--- Document extract ---
/* ========================================================================== */
/* === Source/Mongoose_ImproveFM.cpp ======================================== */
/* ========================================================================== */

/* -----------------------------------------------------------------------------
 * Mongoose Graph Partitioning Library  Copyright (C) 2017-2018,
 * Scott P. Kolodziej, Nuri S. Yeralan, Timothy A. Davis, William W. Hager
 * Mongoose is licensed under Version 3 of the GNU General Public License.
 * Mongoose is also available under other licenses; contact authors for details.
 * -------------------------------------------------------------------------- */

#include "Mongoose_ImproveFM.hpp"
#include "Mongoose_BoundaryHeap.hpp"
#include "Mongoose_Debug.hpp"
#include "Mongoose_Internal.hpp"
#include "Mongoose_Logger.hpp"

namespace Mongoose
{

//-----------------------------------------------------------------------------
// Wrapper for Fidducia-Mattheyes cut improvement.
//-----------------------------------------------------------------------------
void improveCutUsingFM(EdgeCutProblem *graph, const EdgeCut_Options *options)
{
    Logger::tic(FMTiming);

    if (!options->use_FM)
        return;

    double heuCost = INFINITY;
    for (Int i = 0;
         i < options->FM_max_num_refinements && graph->heuCost < heuCost; i++)
    {
        heuCost = graph->heuCost;
        fmRefine_worker(graph, options);
    }

    Logger::toc(FMTiming);
}

//-----------------------------------------------------------------------------
// Make a number of partition moves while considering the impact on problem
// balance.
//-----------------------------------------------------------------------------
void fmRefine_worker(EdgeCutProblem *graph, const EdgeCut_Options *options)
{
    double *Gw          = graph->w;
    double W            = graph->W;
    Int **bhHeap        = graph->bhHeap;
    Int *bhSize         = graph->bhSize;
    Int *externalDegree = graph->externalDegree;
    double *gains       = graph->vertexGains;
    bool *partition     = graph->partition;

    /* Keep a stack of moved vertices. */
    Int *stack = graph->matchmap;
    Int head = 0, tail = 0;

    /* create & initialize a working cost and a best cost. */
    struct CutCost workingCost, bestCost;
    workingCost.heuCost = bestCost.heuCost = graph->heuCost;
    workingCost.cutCost = bestCost.cutCost = graph->cutCost;
    workingCost.W[0] = bestCost.W[0] = graph->W0;
    workingCost.W[1] = bestCost.W[1] = graph->W1;
    workingCost.imbalance = bestCost.imbalance = graph->imbalance;

    /* Tolerance and the linear penalty to assess. */
    double tol = options->soft_split_tolerance;
    double H   = graph->H;

    Int fmSearchDepth   = options->FM_search_depth;
    Int fmConsiderCount = options->FM_consider_count;
    Int i               = 0;
    bool productive     = true;
    for (; i < fmSearchDepth && productive; i++)
    {
        productive = false;

        /* Look for the best vertex to swap: */
        struct SwapCandidate bestCandidate;
        for (Int h = 0; h < 2; h++)
        {
            Int *heap = bhHeap[h];
            Int size  = bhSize[h];
            for (Int c = 0; c < fmConsiderCount && c < size; c++)
            {
                /* Read the vertex, and if it's marked, try the next one. */
                Int v = heap[c];
                if (graph->isMarked(v))

--- Task list ---
a) Under which version of the GNU General Public License does the Mongoose source file say the library is licensed?
b) In the Mongoose source file, copy the part that opens with the words containing "namespace Mongoose" and closes with "if (!options->use_FM)", changing "improvement" to "refinement".

--- Provided data ---
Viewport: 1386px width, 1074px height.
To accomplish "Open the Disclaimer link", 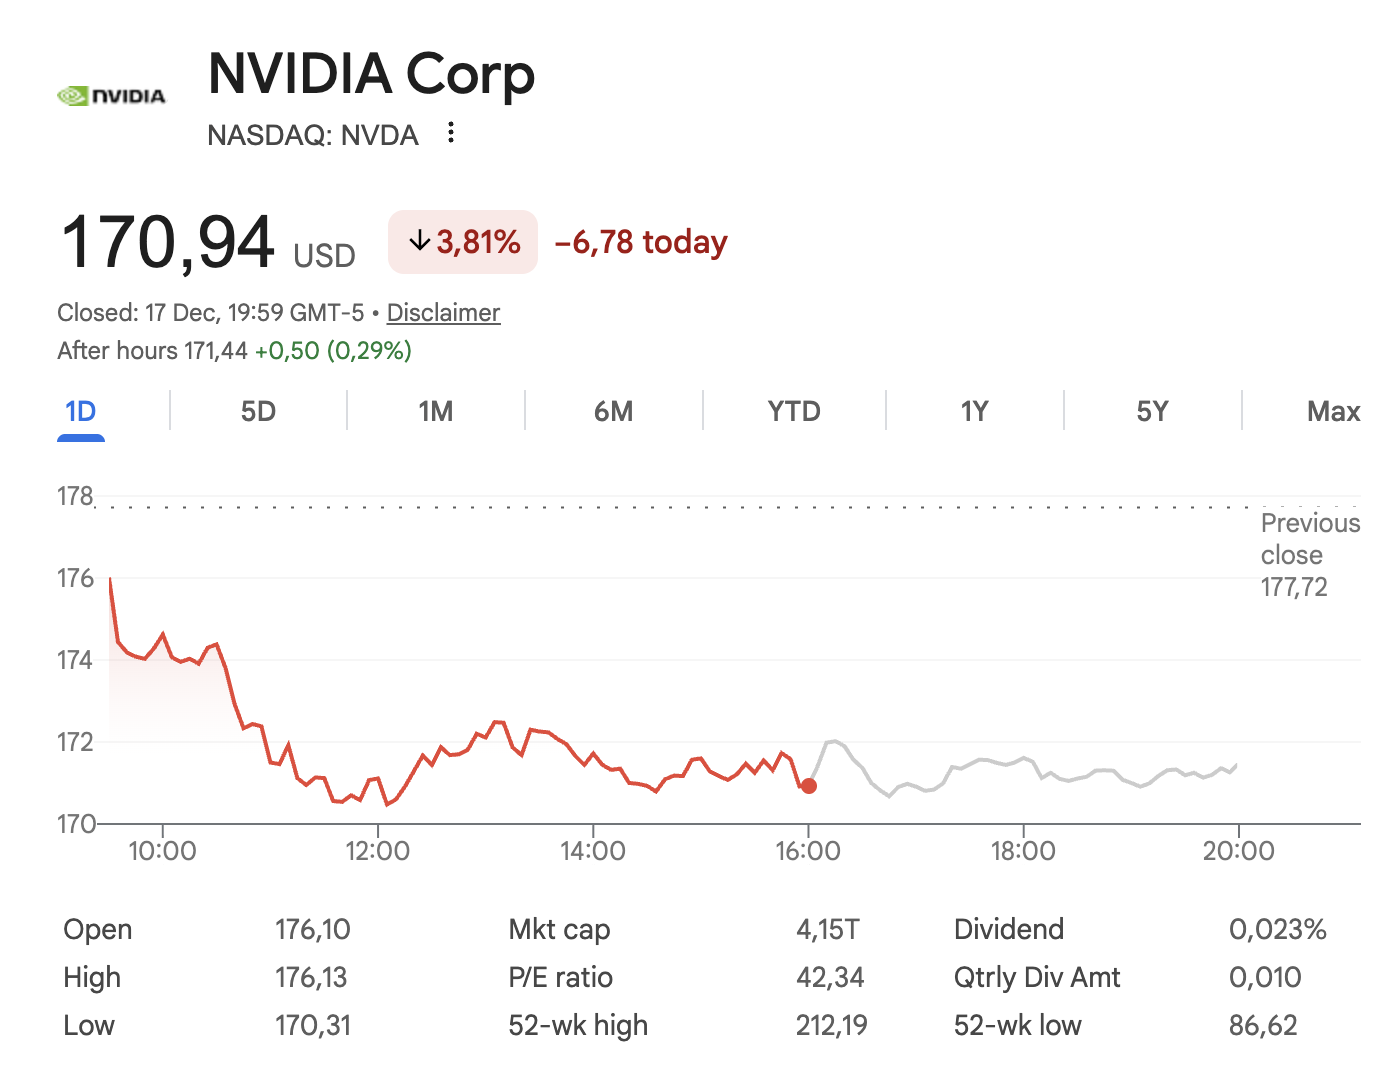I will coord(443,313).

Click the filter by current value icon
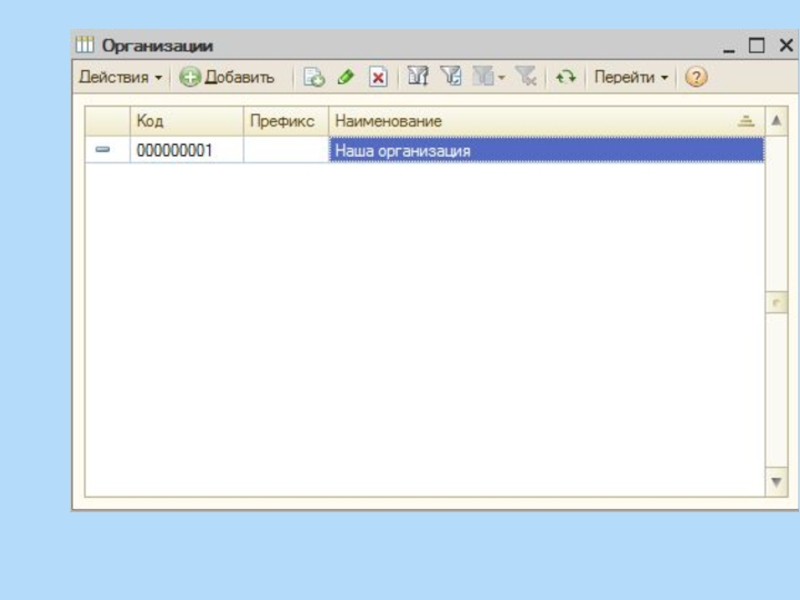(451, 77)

--- Full solutions ---
a) Version 3

b)
namespace Mongoose
{

//-----------------------------------------------------------------------------
// Wrapper for Fidducia-Mattheyes cut refinement.
//-----------------------------------------------------------------------------
void improveCutUsingFM(EdgeCutProblem *graph, const EdgeCut_Options *options)
{
    Logger::tic(FMTiming);

    if (!options->use_FM)